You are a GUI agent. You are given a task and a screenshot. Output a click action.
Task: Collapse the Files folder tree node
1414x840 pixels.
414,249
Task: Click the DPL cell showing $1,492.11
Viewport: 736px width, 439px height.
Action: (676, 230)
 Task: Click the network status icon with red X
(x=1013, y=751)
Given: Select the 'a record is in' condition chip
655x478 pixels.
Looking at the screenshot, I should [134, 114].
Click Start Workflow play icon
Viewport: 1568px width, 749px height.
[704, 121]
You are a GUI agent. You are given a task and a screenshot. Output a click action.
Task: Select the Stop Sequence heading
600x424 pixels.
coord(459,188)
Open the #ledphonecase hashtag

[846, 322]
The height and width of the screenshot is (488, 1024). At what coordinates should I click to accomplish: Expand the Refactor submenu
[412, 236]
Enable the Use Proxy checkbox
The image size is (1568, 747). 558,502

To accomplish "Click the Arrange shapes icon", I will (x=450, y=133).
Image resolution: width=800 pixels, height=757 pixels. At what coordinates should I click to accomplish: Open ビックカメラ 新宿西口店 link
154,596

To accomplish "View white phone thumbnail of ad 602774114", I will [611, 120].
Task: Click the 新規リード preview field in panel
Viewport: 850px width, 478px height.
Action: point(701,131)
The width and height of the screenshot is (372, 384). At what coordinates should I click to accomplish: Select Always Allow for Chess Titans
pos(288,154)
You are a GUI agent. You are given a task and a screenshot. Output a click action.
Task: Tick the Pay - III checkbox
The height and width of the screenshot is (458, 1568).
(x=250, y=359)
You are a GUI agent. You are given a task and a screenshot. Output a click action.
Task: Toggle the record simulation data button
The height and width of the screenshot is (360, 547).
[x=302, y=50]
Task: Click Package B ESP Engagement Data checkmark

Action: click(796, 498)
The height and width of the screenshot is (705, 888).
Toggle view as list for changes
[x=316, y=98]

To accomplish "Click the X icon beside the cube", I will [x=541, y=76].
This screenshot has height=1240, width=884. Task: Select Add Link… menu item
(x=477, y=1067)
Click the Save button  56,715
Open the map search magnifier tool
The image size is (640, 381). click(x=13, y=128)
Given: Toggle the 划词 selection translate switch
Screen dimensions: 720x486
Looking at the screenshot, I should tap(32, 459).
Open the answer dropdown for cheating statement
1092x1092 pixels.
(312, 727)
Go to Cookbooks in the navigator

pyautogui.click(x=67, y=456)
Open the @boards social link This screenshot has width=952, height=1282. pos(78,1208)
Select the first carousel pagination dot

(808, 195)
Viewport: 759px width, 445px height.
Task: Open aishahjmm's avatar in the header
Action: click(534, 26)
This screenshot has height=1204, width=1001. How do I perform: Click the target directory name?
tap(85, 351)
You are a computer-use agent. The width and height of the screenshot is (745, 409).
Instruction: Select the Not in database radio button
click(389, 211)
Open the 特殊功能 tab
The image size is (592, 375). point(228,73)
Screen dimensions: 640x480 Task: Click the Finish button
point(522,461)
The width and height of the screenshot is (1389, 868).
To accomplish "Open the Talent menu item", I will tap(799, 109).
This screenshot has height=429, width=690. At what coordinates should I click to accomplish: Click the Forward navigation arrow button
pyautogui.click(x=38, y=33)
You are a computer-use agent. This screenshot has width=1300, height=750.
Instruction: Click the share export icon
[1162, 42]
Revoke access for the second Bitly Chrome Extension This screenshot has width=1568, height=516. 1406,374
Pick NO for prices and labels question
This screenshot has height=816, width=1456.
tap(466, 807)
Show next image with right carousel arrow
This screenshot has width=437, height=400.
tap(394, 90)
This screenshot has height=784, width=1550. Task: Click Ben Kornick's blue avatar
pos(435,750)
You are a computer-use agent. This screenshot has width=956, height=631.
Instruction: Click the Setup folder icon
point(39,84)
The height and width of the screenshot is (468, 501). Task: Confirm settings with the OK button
- - - - -
__Exercise__. Only the lines holding the word "record" belong in the answer; copy them from the listing above.

__Your solution__.
Given: Select the 'a record is in' condition chip
Task: Toggle the record simulation data button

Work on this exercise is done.